Mrs. Florence Horter had been chosen as the delegation’s spokesperson not only because she looked like Whistler’s mother but also because she suffered from an ocular malady that caused her eyes to water copiously whenever she squinted.
She borrowed a wheelchair, had herself wheeled into Mulligan’s office, and, squinting, asked, “Please, Mr. Mulligan, sir, could the drivers be put into civilian clothing? I don’t want to have my grandchildren think I’m being busted.”
Mulligan knew the real reason the lesser staff people wanted the drivers in mufti was because they wanted people to think they were upper-level staff people. Upper-level members of the President’s staff had, of course, their own brand-new Yukons, which were driven by Secret Service agents.
Mulligan granted the request, however, as he knew doing so would place the lower-level staff people in his debt. One day, inevitably, he would need a favor from them, and they would owe him one.
Mulligan had not come to this plan of action on his own, but rather had learned it from Mr.

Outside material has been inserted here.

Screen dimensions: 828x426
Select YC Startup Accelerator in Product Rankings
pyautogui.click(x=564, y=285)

Francis Ford Coppola’s three-part masterpiece titled The Godfather. Every time he watched it — and he watched at least one of the three parts once a week, usually on Sunday, when he came home from Mass — Mulligan was deeply impressed by how easily the moral lessons of the Mafia saga could be applied to the White House and to official Washington in general.

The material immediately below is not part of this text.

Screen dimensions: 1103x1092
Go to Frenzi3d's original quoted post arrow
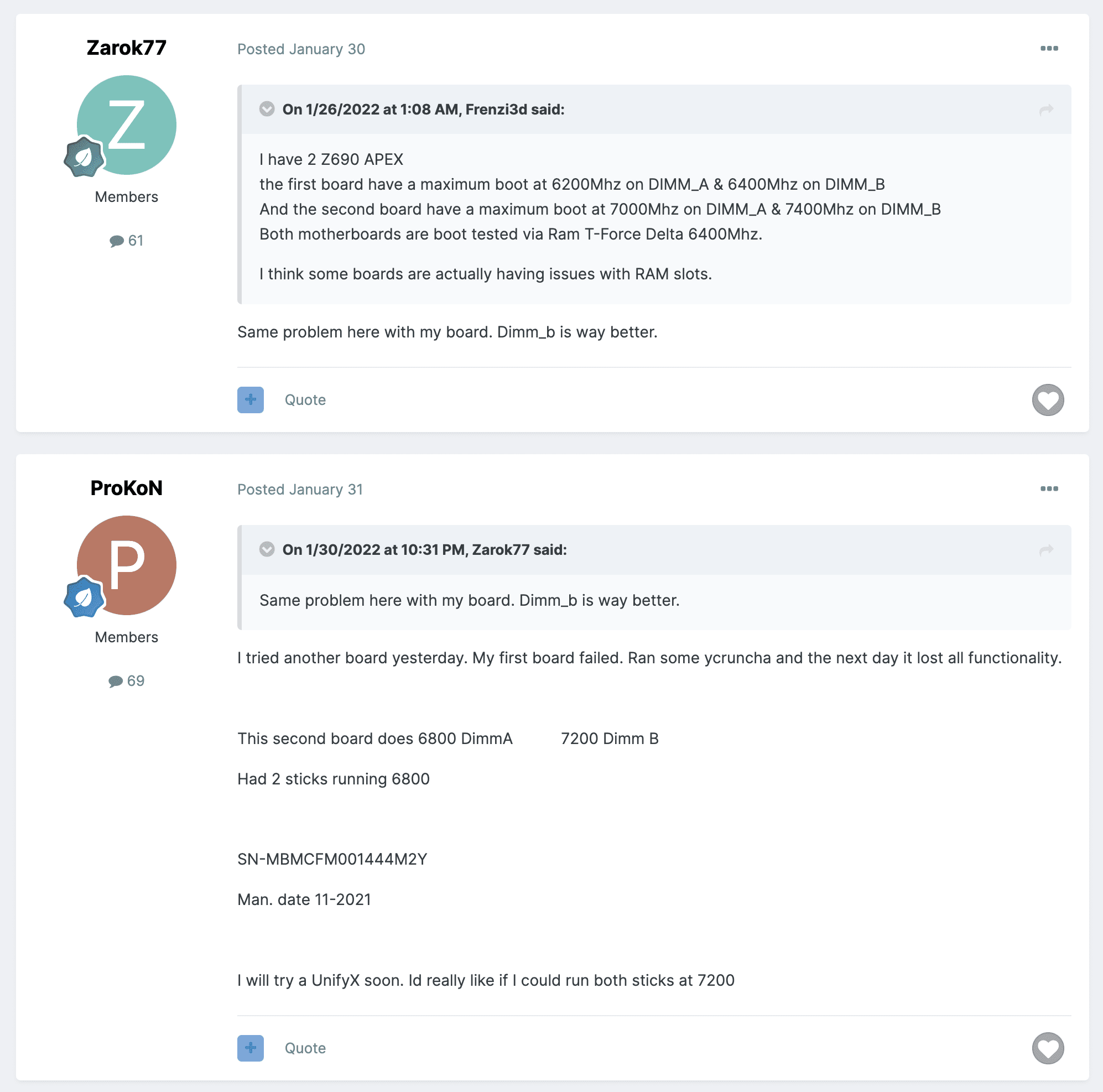[x=1046, y=110]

For a long time now, whenever he had a problem, he had asked himself how Marlon Brando would deal with it.
At the bar, C. Harry Whelan ordered a Johnnie Walker Black on the rocks. When it was served, he picked it up and took a long look down the bar toward the Fifteenth Street entrance, and with the glass still at his mouth, he softly inquired, “Got something for me?”
When he saw in the mirrors behind the rows of whisky bottles that O’Grogarty had nodded, C. Harry laid a fifty-dollar bill on the bar.

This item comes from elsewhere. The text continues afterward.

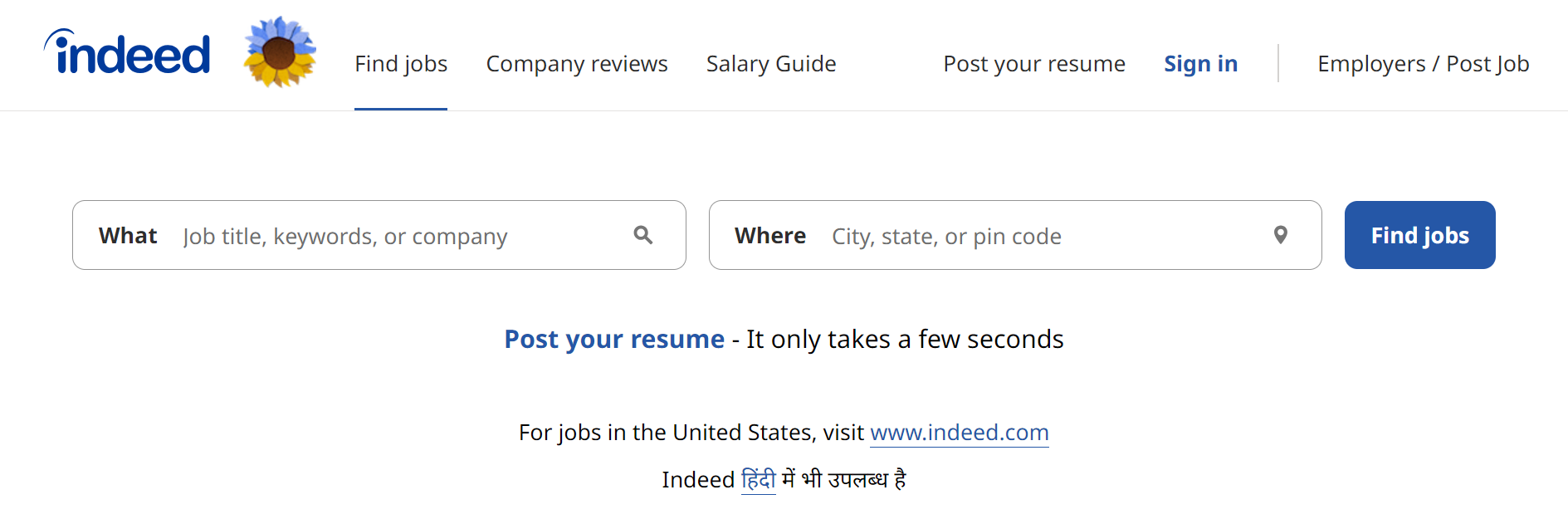Switch to Hindi via the हिंदी link
Viewport: 1568px width, 519px height.
click(x=758, y=480)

“It better be good, O’Grogarty.”
“So good it’s worth two of these bills,” O’Grogarty replied.
C. Harry considered that for a long moment before adding two twenties and a ten on the bar.
“He whose name we dare not speak is going to Fort Bragg,” O’Grogarty said sotto voce.
C. Harry’s hand slammed down on the money.
“That’s not worth a hundred bucks,” C. Harry declared.
“He’s going there secretly,” O’Grogarty amplified. “First thing tomorrow morning. And not in Air Force One.”
“What do you mean, not in Air Force One?”
“They laid on a Gulfstream. You know, that little airplane?”
“I know what a Gulfstream is. No limousine?”
“Just him and Robin Hoboken, Mulligan, a photographer, and a couple of Protection Detail guys.”
“What are they going to do at Fort Bragg?”
“If I knew that, C. Harry, it would cost you a lot more than a hundred bucks.”
“If you can find out, it would be worth more — a little more — than a hundred.”
C. Harry lifted his hand off the bills on the bar. O’Grogarty pocketed them, and then pushed away from the bar and walked quickly out of the Old Ebbitt.
[FOUR]
Presidential Spokesperson Robin Hoboken looked at the caller ID window of his desk telephone, and then picked up the receiver.
“How may I be of assistance to the preeminent journalist of Wolf News?” he inquired of C. Harry Whelan.
“By telling me why I’ve been dropped from the pool.”
The pool to which Mr. Whelan referred was the small group of journalists who accompanied the President when he went anywhere and then made their reporting of presidential activities available to those members of the White House Press Corps who were not privileged to accompany the President.
The journalists who received the “pool” matériel then wrote their reports of the President’s travel and activities in a manner that suggested — but did not say so directly — that they had been along on the trip. This was known as “journalistic license.”